The highly acidic microenvironment produced by tumor glycolysis may affect the infiltration of immune cells to varying degrees, eventually leading to tumor progression and immune escape [50]. In this study, we found that the infiltration of CD4+ T cells, CD8+ T cells, DCs, and neutrophils differed significantly between high- and low-risk groups, demonstrated that glycolysis affects the composition of immune cell populations in TME of LUAD. It was reported that TIDE could be an accurate biomarker to predict the immunotherapeutic effects in non-small cell lung cancer, which is negatively associated with the efficacy of ICIs [19]. Another recent study demonstrated the clinical application of TIDE in predicting and evaluating the immunotherapeutic response [51]. In our study, compared with patients in the high-risk group, those with lower risk scores had lower TIDE scores, suggesting that patients in the low-risk group may obtain more clinical benefits from immunotherapy, which was verified in the IPS analysis. Collectively, these findings highlight a crucial role of glycolysis in mediating the clinical response to ICIs therapy by affecting immune cell infiltration. Thus, the glycolysis-based signature is a potential biomarker for assessing immunotherapeutic response and tailoring individualized treatment for patients with LUAD.
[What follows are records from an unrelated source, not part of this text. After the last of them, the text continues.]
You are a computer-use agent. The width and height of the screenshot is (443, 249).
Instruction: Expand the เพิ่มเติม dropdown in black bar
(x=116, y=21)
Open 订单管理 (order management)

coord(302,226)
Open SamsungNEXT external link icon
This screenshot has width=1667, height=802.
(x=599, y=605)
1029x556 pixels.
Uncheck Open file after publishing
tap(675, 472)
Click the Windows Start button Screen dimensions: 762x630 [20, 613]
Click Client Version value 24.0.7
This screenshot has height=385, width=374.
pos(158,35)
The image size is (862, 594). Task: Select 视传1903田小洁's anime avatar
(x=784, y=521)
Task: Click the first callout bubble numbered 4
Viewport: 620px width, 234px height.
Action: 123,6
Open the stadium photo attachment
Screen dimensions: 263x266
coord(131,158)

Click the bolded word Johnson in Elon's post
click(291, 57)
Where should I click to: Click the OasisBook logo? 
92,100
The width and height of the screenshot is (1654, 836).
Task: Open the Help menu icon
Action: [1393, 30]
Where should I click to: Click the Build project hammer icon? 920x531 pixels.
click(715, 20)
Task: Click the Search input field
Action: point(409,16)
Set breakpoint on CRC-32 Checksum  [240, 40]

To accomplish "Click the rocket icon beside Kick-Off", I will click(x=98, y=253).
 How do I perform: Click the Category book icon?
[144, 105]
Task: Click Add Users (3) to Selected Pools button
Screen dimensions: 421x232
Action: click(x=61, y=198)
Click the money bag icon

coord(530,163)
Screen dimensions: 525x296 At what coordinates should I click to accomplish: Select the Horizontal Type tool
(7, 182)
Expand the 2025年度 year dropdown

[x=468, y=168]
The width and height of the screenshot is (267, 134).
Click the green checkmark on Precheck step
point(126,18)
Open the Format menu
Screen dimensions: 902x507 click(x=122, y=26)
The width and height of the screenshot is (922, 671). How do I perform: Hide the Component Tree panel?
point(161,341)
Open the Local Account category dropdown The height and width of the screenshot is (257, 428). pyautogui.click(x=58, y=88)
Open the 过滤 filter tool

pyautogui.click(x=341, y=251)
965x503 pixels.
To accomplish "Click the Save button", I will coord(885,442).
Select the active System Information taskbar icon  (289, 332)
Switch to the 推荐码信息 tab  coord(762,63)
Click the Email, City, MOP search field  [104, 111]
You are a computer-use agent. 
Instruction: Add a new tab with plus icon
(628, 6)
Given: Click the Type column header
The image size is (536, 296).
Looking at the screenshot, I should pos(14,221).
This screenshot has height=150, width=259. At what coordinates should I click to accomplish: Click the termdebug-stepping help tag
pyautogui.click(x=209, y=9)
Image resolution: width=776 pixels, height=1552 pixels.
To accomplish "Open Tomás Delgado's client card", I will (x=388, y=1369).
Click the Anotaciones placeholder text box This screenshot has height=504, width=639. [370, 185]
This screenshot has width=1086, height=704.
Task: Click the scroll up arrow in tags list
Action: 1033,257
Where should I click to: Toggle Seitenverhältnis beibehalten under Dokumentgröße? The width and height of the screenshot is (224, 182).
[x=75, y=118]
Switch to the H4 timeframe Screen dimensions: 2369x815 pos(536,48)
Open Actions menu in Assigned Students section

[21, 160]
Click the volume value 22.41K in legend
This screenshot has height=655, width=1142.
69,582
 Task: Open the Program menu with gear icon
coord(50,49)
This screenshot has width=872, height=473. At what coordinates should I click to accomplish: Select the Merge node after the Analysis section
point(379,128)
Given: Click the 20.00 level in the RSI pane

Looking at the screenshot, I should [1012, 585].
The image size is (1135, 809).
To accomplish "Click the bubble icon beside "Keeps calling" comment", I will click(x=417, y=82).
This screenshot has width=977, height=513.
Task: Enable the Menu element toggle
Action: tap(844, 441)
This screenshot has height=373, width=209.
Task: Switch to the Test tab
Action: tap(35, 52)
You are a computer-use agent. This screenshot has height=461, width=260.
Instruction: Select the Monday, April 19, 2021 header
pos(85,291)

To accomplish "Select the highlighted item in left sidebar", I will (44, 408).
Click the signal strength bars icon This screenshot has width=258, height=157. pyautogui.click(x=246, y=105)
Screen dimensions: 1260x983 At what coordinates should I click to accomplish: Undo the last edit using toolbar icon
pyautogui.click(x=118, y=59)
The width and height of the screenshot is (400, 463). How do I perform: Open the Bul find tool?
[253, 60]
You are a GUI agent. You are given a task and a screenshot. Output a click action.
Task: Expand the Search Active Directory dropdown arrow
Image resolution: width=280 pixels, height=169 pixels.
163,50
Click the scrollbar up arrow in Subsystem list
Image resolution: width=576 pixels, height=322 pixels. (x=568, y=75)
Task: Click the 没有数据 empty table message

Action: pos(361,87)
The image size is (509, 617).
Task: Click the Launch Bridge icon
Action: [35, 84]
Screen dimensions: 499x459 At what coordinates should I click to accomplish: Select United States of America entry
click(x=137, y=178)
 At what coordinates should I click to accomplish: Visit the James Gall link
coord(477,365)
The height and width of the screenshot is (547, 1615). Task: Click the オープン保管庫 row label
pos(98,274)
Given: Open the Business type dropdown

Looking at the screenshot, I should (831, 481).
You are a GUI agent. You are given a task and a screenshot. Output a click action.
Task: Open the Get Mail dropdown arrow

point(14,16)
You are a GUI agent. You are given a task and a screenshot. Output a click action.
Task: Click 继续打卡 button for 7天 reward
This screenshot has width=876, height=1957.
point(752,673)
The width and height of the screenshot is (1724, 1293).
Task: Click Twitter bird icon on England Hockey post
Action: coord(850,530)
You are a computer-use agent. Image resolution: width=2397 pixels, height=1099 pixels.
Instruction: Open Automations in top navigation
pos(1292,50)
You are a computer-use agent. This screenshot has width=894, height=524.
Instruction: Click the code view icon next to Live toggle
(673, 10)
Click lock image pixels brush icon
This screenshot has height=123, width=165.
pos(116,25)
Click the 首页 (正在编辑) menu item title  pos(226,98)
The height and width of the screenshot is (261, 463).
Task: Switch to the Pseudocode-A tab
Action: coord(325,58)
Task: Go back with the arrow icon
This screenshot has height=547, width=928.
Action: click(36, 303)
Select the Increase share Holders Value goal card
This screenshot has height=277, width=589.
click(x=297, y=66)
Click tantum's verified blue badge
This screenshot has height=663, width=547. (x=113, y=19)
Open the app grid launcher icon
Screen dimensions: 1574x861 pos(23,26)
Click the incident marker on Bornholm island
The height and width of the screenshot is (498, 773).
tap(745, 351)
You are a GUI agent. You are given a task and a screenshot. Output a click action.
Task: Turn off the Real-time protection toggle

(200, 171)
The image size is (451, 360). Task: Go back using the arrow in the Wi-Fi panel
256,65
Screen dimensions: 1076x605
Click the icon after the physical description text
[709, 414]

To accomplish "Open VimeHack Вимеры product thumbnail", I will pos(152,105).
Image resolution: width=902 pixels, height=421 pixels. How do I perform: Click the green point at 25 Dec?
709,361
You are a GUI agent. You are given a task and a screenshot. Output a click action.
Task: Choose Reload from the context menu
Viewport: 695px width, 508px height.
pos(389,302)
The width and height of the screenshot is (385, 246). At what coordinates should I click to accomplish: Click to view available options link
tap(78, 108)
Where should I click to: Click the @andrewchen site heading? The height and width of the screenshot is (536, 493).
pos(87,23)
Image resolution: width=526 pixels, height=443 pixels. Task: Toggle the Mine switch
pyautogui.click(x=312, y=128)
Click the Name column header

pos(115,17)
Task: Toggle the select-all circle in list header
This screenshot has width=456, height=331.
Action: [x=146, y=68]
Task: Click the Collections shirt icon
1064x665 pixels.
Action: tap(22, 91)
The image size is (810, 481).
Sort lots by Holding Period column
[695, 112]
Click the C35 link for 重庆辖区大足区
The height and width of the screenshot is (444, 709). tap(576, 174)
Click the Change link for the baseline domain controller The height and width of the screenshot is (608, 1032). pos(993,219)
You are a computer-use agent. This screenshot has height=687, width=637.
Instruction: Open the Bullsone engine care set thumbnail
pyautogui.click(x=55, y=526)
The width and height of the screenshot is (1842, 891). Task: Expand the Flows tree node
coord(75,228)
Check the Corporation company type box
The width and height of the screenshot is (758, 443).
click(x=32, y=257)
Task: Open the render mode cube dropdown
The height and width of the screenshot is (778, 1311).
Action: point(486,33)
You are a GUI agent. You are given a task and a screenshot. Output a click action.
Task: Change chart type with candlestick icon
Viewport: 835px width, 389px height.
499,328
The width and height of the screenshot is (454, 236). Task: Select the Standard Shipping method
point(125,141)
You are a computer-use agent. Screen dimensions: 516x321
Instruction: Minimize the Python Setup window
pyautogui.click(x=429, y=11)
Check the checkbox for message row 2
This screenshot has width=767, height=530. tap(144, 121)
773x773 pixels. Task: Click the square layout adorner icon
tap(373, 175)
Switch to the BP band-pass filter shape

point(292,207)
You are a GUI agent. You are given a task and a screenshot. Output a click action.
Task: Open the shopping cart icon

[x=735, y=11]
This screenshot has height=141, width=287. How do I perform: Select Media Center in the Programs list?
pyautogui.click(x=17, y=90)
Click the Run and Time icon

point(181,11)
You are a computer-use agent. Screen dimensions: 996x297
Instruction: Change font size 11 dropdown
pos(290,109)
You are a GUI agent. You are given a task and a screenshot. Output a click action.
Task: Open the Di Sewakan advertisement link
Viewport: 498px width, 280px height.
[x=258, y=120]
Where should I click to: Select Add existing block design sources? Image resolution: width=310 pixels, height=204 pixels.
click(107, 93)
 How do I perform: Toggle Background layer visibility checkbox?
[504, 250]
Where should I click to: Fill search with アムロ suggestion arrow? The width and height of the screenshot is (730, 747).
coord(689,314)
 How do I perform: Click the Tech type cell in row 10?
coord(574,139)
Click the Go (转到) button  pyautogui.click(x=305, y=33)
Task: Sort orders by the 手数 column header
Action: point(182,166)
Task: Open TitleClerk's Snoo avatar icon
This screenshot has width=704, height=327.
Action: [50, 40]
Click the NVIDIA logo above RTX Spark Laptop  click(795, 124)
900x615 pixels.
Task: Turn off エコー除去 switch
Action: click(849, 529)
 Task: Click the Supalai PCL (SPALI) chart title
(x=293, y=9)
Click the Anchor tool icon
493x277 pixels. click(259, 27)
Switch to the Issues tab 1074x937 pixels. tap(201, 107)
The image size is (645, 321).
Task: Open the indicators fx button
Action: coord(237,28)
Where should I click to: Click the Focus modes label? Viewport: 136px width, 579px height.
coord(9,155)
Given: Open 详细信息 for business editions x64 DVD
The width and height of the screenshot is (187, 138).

This study also has some limitations that should be acknowledged. First, despite the large scale of sample size, the data included in this study were derived from public databases, resulting in selection bias, thus affecting the generalizability of the results. Second, the potential functional mechanisms of the glycolysis-based risk score have not been fully verified, which requires follow-up functional experiments at the molecular level both in vivo and in vitro. Finally, there are missing data for clinical variables such as targeted therapy and treatment after recurrence, which require improvement, and more clinical variables should be integrated to further validate the clinical value of the glycolysis-related prognostic signature.